Task objective - Please recast every line of the listing below as a Markdown table with the columns Number and Entry, leaving out blank lines.

Records shown -

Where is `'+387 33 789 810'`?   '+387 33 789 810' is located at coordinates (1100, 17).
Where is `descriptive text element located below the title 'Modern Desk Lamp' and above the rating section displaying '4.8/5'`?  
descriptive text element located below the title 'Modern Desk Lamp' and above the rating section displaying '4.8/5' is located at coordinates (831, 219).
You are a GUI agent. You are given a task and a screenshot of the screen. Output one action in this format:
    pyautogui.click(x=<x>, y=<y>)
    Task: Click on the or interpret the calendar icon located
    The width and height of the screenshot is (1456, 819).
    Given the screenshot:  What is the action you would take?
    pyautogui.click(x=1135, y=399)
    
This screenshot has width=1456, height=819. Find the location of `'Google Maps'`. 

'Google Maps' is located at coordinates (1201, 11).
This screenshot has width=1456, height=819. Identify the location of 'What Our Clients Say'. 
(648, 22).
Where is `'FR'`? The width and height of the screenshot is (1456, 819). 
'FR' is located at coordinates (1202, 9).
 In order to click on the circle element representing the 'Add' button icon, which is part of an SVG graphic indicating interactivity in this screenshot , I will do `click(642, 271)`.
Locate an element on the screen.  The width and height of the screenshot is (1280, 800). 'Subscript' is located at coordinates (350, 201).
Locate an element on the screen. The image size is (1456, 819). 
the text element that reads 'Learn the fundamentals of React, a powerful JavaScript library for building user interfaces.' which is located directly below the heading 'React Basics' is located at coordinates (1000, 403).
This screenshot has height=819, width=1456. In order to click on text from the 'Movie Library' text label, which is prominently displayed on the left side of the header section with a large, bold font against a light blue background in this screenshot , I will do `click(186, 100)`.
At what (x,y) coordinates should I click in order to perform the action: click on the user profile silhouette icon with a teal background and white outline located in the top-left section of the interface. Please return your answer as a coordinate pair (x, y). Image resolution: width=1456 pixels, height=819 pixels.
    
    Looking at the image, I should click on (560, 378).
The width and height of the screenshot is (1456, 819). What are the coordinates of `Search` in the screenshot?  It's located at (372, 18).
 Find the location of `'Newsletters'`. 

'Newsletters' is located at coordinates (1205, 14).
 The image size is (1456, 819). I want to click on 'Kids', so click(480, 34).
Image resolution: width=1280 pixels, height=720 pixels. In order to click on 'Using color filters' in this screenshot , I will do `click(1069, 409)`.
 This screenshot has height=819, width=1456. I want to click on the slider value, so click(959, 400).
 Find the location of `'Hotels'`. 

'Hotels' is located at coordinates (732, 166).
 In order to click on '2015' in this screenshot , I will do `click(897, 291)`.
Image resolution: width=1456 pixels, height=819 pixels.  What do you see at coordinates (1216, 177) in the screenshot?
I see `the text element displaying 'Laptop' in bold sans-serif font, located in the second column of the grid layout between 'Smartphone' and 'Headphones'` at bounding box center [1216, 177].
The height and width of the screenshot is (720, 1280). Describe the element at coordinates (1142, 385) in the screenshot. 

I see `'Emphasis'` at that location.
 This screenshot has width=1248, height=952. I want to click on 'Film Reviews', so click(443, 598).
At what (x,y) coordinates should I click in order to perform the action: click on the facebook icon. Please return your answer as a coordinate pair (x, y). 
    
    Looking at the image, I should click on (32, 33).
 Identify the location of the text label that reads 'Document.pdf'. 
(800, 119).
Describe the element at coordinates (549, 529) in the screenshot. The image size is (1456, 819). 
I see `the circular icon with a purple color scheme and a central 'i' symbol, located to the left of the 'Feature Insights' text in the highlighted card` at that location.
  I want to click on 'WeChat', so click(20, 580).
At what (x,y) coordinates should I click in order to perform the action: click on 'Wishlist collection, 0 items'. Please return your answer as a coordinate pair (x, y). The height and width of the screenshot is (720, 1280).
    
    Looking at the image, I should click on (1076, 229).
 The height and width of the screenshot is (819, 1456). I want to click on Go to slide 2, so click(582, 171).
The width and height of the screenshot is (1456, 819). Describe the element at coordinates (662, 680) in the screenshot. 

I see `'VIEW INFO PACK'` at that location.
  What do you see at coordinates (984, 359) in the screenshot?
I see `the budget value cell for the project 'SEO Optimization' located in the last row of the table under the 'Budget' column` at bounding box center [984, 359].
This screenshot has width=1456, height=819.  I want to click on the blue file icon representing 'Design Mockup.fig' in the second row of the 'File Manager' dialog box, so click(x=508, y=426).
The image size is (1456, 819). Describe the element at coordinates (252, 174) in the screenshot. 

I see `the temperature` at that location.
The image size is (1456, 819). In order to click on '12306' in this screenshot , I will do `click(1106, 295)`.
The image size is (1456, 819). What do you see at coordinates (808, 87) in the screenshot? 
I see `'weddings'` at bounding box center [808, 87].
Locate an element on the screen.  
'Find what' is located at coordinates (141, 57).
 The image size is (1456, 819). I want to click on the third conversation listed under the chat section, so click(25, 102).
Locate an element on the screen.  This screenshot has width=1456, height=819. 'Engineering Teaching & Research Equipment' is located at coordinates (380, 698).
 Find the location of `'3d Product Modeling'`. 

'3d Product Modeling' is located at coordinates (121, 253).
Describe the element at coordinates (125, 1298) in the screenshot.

Finished task -
| Number | Entry |
|---|---|
| 1 | Where is `'+387 33 789 810'`?   '+387 33 789 810' is located at coordinates (1100, 17). |
| 2 | Where is `descriptive text element located below the title 'Modern Desk Lamp' and above the rating section displaying '4.8/5'`?   |
| 3 | descriptive text element located below the title 'Modern Desk Lamp' and above the rating section displaying '4.8/5' is located at coordinates (831, 219). |
| 4 | You are a GUI agent. You are given a task and a screenshot of the screen. Output one action in this format: |
| 5 |     pyautogui.click(x=<x>, y=<y>) |
| 6 |     Task: Click on the or interpret the calendar icon located |
| 7 |     The width and height of the screenshot is (1456, 819). |
| 8 |     Given the screenshot:  What is the action you would take? |
| 9 |     pyautogui.click(x=1135, y=399) |
| 10 | This screenshot has width=1456, height=819. Find the location of `'Google Maps'`.  |
| 11 | 'Google Maps' is located at coordinates (1201, 11). |
| 12 | This screenshot has width=1456, height=819. Identify the location of 'What Our Clients Say'.  |
| 13 | (648, 22). |
| 14 | Where is `'FR'`? The width and height of the screenshot is (1456, 819).  |
| 15 | 'FR' is located at coordinates (1202, 9). |
| 16 |  In order to click on the circle element representing the 'Add' button icon, which is part of an SVG graphic indicating interactivity in this screenshot , I will do `click(642, 271)`. |
| 17 | Locate an element on the screen.  The width and height of the screenshot is (1280, 800). 'Subscript' is located at coordinates (350, 201). |
| 18 | Locate an element on the screen. The image size is (1456, 819).  |
| 19 | the text element that reads 'Learn the fundamentals of React, a powerful JavaScript library for building user interfaces.' which is located directly below the heading 'React Basics' is located at coordinates (1000, 403). |
| 20 | This screenshot has height=819, width=1456. In order to click on text from the 'Movie Library' text label, which is prominently displayed on the left side of the header section with a large, bold font against a light blue background in this screenshot , I will do `click(186, 100)`. |
| 21 | At what (x,y) coordinates should I click in order to perform the action: click on the user profile silhouette icon with a teal background and white outline located in the top-left section of the interface. Please return your answer as a coordinate pair (x, y). Image resolution: width=1456 pixels, height=819 pixels. |
| 22 |     Looking at the image, I should click on (560, 378). |
| 23 | The width and height of the screenshot is (1456, 819). What are the coordinates of `Search` in the screenshot?  It's located at (372, 18). |
| 24 |  Find the location of `'Newsletters'`.  |
| 25 | 'Newsletters' is located at coordinates (1205, 14). |
| 26 |  The image size is (1456, 819). I want to click on 'Kids', so click(480, 34). |
| 27 | Image resolution: width=1280 pixels, height=720 pixels. In order to click on 'Using color filters' in this screenshot , I will do `click(1069, 409)`. |
| 28 |  This screenshot has height=819, width=1456. I want to click on the slider value, so click(959, 400). |
| 29 |  Find the location of `'Hotels'`.  |
| 30 | 'Hotels' is located at coordinates (732, 166). |
| 31 |  In order to click on '2015' in this screenshot , I will do `click(897, 291)`. |
| 32 | Image resolution: width=1456 pixels, height=819 pixels.  What do you see at coordinates (1216, 177) in the screenshot? |
| 33 | I see `the text element displaying 'Laptop' in bold sans-serif font, located in the second column of the grid layout between 'Smartphone' and 'Headphones'` at bounding box center [1216, 177]. |
| 34 | The height and width of the screenshot is (720, 1280). Describe the element at coordinates (1142, 385) in the screenshot.  |
| 35 | I see `'Emphasis'` at that location. |
| 36 |  This screenshot has width=1248, height=952. I want to click on 'Film Reviews', so click(443, 598). |
| 37 | At what (x,y) coordinates should I click in order to perform the action: click on the facebook icon. Please return your answer as a coordinate pair (x, y).  |
| 38 |     Looking at the image, I should click on (32, 33). |
| 39 |  Identify the location of the text label that reads 'Document.pdf'.  |
| 40 | (800, 119). |
| 41 | Describe the element at coordinates (549, 529) in the screenshot. The image size is (1456, 819).  |
| 42 | I see `the circular icon with a purple color scheme and a central 'i' symbol, located to the left of the 'Feature Insights' text in the highlighted card` at that location. |
| 43 |   I want to click on 'WeChat', so click(20, 580). |
| 44 | At what (x,y) coordinates should I click in order to perform the action: click on 'Wishlist collection, 0 items'. Please return your answer as a coordinate pair (x, y). The height and width of the screenshot is (720, 1280). |
| 45 |     Looking at the image, I should click on (1076, 229). |
| 46 |  The height and width of the screenshot is (819, 1456). I want to click on Go to slide 2, so click(582, 171). |
| 47 | The width and height of the screenshot is (1456, 819). Describe the element at coordinates (662, 680) in the screenshot.  |
| 48 | I see `'VIEW INFO PACK'` at that location. |
| 49 |   What do you see at coordinates (984, 359) in the screenshot? |
| 50 | I see `the budget value cell for the project 'SEO Optimization' located in the last row of the table under the 'Budget' column` at bounding box center [984, 359]. |
| 51 | This screenshot has width=1456, height=819.  I want to click on the blue file icon representing 'Design Mockup.fig' in the second row of the 'File Manager' dialog box, so click(x=508, y=426). |
| 52 | The image size is (1456, 819). Describe the element at coordinates (252, 174) in the screenshot.  |
| 53 | I see `the temperature` at that location. |
| 54 | The image size is (1456, 819). In order to click on '12306' in this screenshot , I will do `click(1106, 295)`. |
| 55 | The image size is (1456, 819). What do you see at coordinates (808, 87) in the screenshot?  |
| 56 | I see `'weddings'` at bounding box center [808, 87]. |
| 57 | Locate an element on the screen.   |
| 58 | 'Find what' is located at coordinates (141, 57). |
| 59 |  The image size is (1456, 819). I want to click on the third conversation listed under the chat section, so click(25, 102). |
| 60 | Locate an element on the screen.  This screenshot has width=1456, height=819. 'Engineering Teaching & Research Equipment' is located at coordinates (380, 698). |
| 61 |  Find the location of `'3d Product Modeling'`.  |
| 62 | '3d Product Modeling' is located at coordinates (121, 253). |
| 63 | Describe the element at coordinates (125, 1298) in the screenshot. |